**EXERCISE INSTRUCTIONS**. Please print exactly the lines running from the one that contains "[Cookiebot by Usercentrics" to the end of the data, with both lines included.

(Data excerpts)
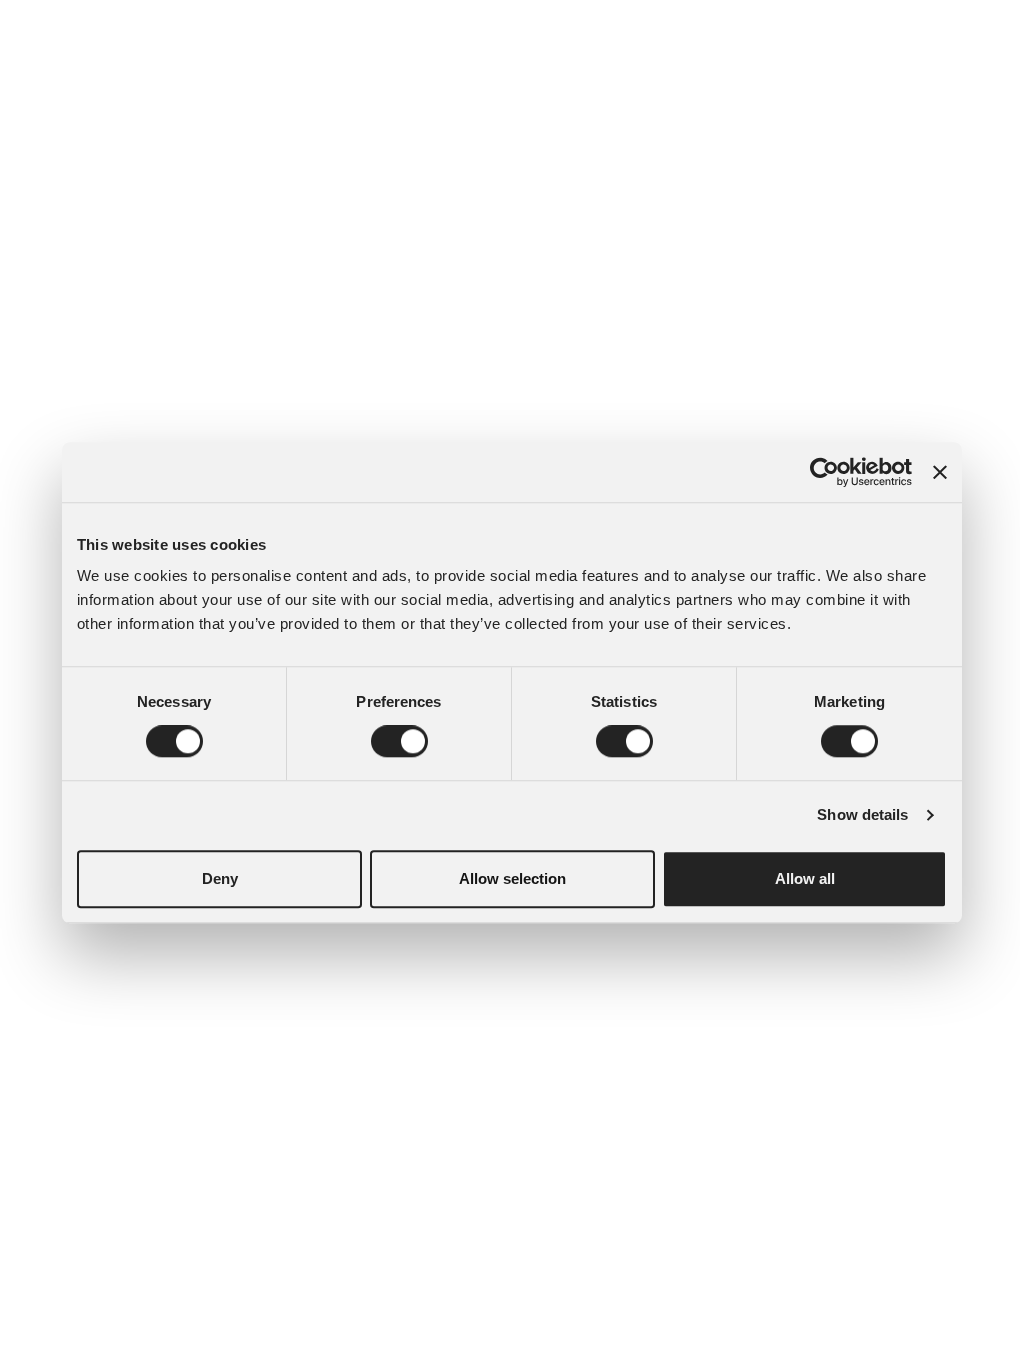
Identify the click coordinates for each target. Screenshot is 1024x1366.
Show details (862, 814)
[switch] (399, 741)
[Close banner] (940, 472)
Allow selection (512, 878)
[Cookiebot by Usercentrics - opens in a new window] (824, 472)
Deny (220, 878)
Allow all (805, 878)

**COMPLETED EXERCISE**.
[Cookiebot by Usercentrics - opens in a new window] (824, 472)
Deny (220, 878)
Allow all (805, 878)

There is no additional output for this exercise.